BEGIN Source records
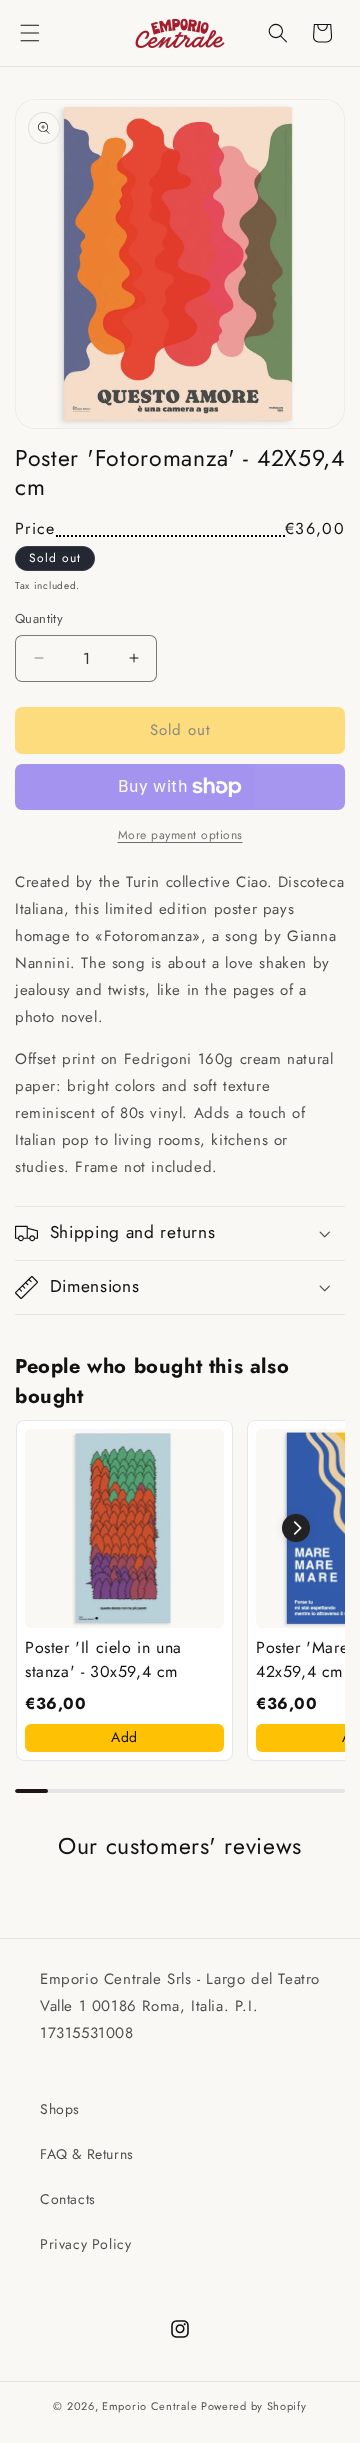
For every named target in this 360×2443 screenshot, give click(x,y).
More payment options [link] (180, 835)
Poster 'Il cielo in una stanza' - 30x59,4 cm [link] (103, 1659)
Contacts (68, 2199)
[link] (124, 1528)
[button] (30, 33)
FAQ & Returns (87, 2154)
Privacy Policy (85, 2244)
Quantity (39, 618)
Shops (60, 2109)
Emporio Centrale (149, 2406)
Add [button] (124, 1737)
END Source records
Brief
All lines from the start of the entries above through the line containing "FAQ & Returns (87, 2154)" must be transcribed exactly, both ends included, and no picture may be copied.

Output
For every named target in this 360×2443 screenshot, give click(x,y).
More payment options [link] (180, 835)
Poster 'Il cielo in una stanza' - 30x59,4 cm [link] (103, 1659)
Contacts (68, 2199)
[link] (124, 1528)
[button] (30, 33)
FAQ & Returns (87, 2154)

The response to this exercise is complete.